Case Manager - Synergy Healthcare Services
Maitland, FL
About the Job
Looking for qualified Case Manager to join our team!
We are searching for a Case Manager to join our community that is resident and family focused, a team builder, and excited about the opportunity to assist in building a culture.
If you are a Case Manager that has business acumen, is team-oriented, driven, and excited about the opportunity to build a culture, then we have the perfect opportunity for you!
Interested?
Perks and Benefits
- Pay rate: Competitive salary, along with holiday pay and unlimited Work Life Balance (WLB) program.
- Innovative Purchasing Program: We offer a purchasing program that allows you to buy thousands of products (technology, furniture, clothing, etc.) and pay over time. Zero interest, no credit check, no hidden fees.
- Access to online learning 24/7: Our Learning Management System offers over 1,500 courses for senior care, health and human services industry. Use it for free to help satisfy your state specific licensure requirements. Data base includes, MS Office and Leadership/Supervisory content. Available via computer or mobile, and many courses are offered in alternative languages.
- Phone and auto discounts: Up to 20% on employee personal wireless accounts and auto rentals through designated vendors.
- Employee Assistance Fund: You are always there for others. Let us be there for you. In unexpected catastrophic situations you can confidentially apply for help.
Major Responsibilities
- Responsible for the identification, development, implementation, and evaluation of best practice initiatives designed to improve the health, access to care and reduce cost for the population served.
- Provides clinical leadership for the Managed Care, Bundle Payment and ACO programs by serving as an educator, role model, member advocate, to enhance patient care and staff competency.
- The Case Manager collaborates with other departments (including Clinical Staff, Administration, Directors, Managers, and others), to evaluate, coordinate and direct activities and programs in support of delivery of patient care.
- Management and Assessment of Quality/Efficiency Indicators.
- Oversee the data collection process as needed by Payors, ACOs and bundled payments.
- Review the information and identify and highlight successes and identify and take action on areas needing improvement.
- Serve as the lead for review of Payor, ACO, bundled payment quality/efficiency reports and work with the Care Center's teams as needed to improve scores.
- Will be responsible for improving the Quality/Efficiency scores as deemed necessary to align with payor's, ACO's, and bundled providers requirements for participation.

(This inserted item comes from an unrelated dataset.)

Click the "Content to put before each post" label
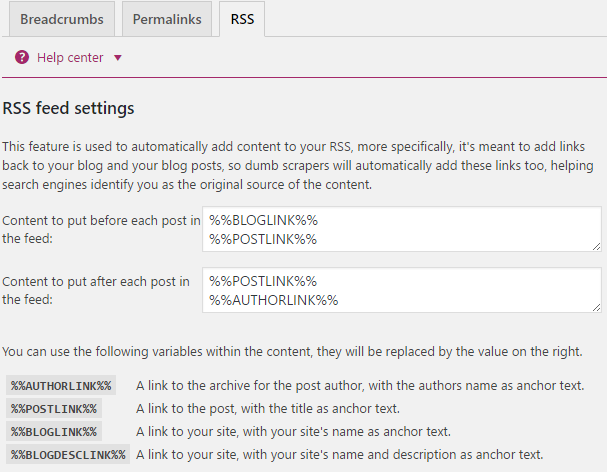The width and height of the screenshot is (607, 472). click(x=102, y=229)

- Assess adequacy of discharge plan and addresses any risk associated with discharge with internal associates and external case managers, PCP's and others designated to care for the patient.
- Develop care plan and interventions with patient and family input, physician, clinical team and referral source as appropriate.
- Proactive post discharge follow-up; telephonically for a minimum of 30 days following discharge.
- Identification of metrics to measure performance of health outcomes, efficient utilization and access to care and overall cost.
- Develop, implement and maintain systems, policies and procedures for the collection and analysis of performance metrics
- Collaborates effectively with the patient's health care team to establish an optimal cost effective plan while inpatient and transitioning to the next level. The health care team may include physicians, health plan UM/CM Nurse, hospital discharge planners, referral coordinators, etc.
- Consults with the Physician and health plan to resolve any barriers in the patient's movement along the continuum of care.
- Provide innovative, responsible healthcare with the creation and implementation of new ideas and concepts that continually improve systems and processes to achieve superior results as well as the development of a successful management team.
Minimum Qualification
- Must possess a Degree in Nursing.
- Must have, as a minimum, two (2) years' experience in a hospital, nursing care facility, or other related health care facility.
- Must have a working knowledge of managed care rules, regulations, and guidelines.
- Must have comprehensive knowledge of managed care, health insurance, and Case Management.
- Ability to negotiate coverage and provide complete and timely case management, bundled payment and ACO reports.
- Prior experience with a Health Plan, private or third party case management company preferred.
- You must be qualified, compassionate, and dedicated to a job well done.
We're an equal opportunity employer. All applicants will be considered for employment without attention to race, color, religion, sex, sexual orientation, gender identity, national origin, veteran, or disability status.